La spensieratezza


I mondi virtuali possono essere davvero dei luoghi terribili. Se non sapete giocare, non entrateci e non prestate fede a chi vi dice che li’ potrete realizzare i vostri desideri vivendo una seconda vita. E’ una menzogna e potrebbero essere l’inferno perche’ causando dipendenza, potrebbero farvi soffrire. E se poi non possedete abbastanza equilibrio, se dentro di voi vivono antichi fantasmi e drammi mai risolti, se nell’inconscio siete sempre alla ricerca di schermi bianchi sui quali proiettare i vostri film, allora datemi retta, lasciate perdere perche’ oltre a fare del male a voi stessi, lo farete anche a chi con i vostri problemi non c’entra assolutamente nulla.

Da bimbi, quando si gioca, si recitano parti, si vivono situazioni e, con l’immaginazione, ci si costruisce tutto un mondo fatto d’illusioni che poi ci servira’ ad intraprendere quel cammino che un giorno ci portera’ ad essere adulti.

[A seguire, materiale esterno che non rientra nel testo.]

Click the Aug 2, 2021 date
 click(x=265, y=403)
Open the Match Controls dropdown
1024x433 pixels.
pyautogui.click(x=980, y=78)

Ma se non siete mai cresciuti, se non vi si e’ formata intorno quell’impermeabile membrana che separa la realta’ dalla fantasia, se il gioco diventa vita e la vita diventa gioco, se la commedia recitata non arriva mai alla fine, se non sapete piu’ chi siete fra quella figura che si muove sullo schermo e la persona che digita sulla tastiera e credete che quei pixel che si muovono possano soddisfare le vostre piu’ intime pulsioni oppure possano essere la panacea ad ogni vostro male, credetemi: evitate di entrare in un mondo virtuale.

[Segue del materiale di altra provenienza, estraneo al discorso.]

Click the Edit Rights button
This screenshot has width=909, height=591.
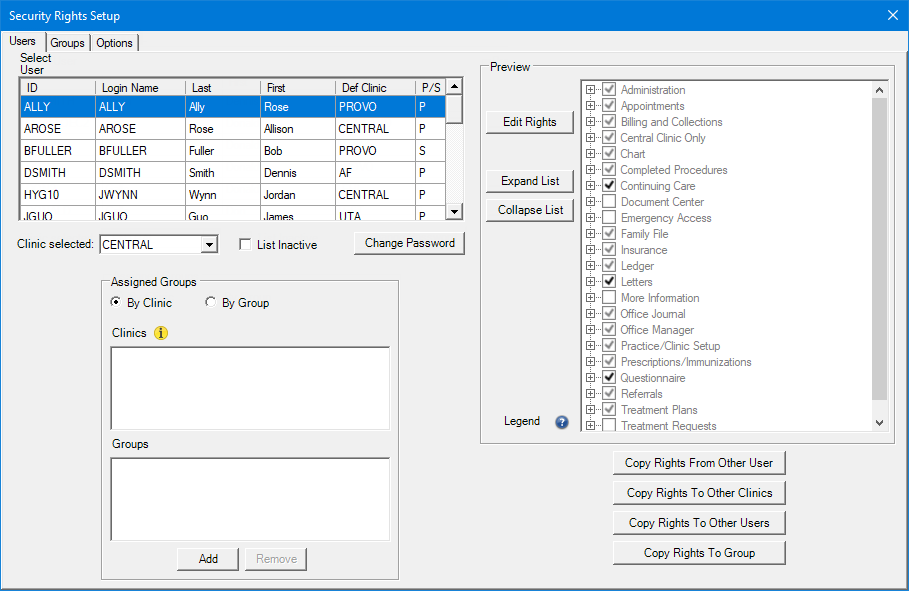tap(529, 122)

Perche’ giocarci non significa ‘facezia’, non vuol dire burlarsi degli altri, non e’ ingannare, non e’ usare ogni stratagemma per raggiungere un obiettivo al solo scopo di portarsi a casa il premio, ma significa circoscrivere quel luogo alle tematiche che vi si possono sviluppare estromettendo tutto quello che non ha ragione di esistere in un mondo digitalizzato; come l’amore, il sesso e tutto cio’ che, in assenza di un reale contatto fisico, e’ solo l’aborto di qualcosa che esiste solo nella nostra immaginazione ma che, neppure se ci disperiamo, potremo mai avere. E se non si lasciano fuori i nervosismi, i malumori, le paturnie e i piagnistei, tutto quello che ci restera’ sara’ soltanto la frustrazione per non aver materializzato quel desiderio. Una frustrazione che potrebbe anche condannarci a vivere per sempre in un limbo popolato da fantasmi; entita’ incorporee delle quali non sara’ certa neppure l’esistenza.

E se infine vogliamo proprio entrarci e giocare, almeno portiamoci dentro un po’ di quel sano balsamo che da bambini tante volte ci ha dato modo di superare i momenti di malinconia e che, se vogliamo, ogni sofferenza riesce a placare. L’unico motivo che davvero dovrebbe indurci al gioco: la spensieratezza.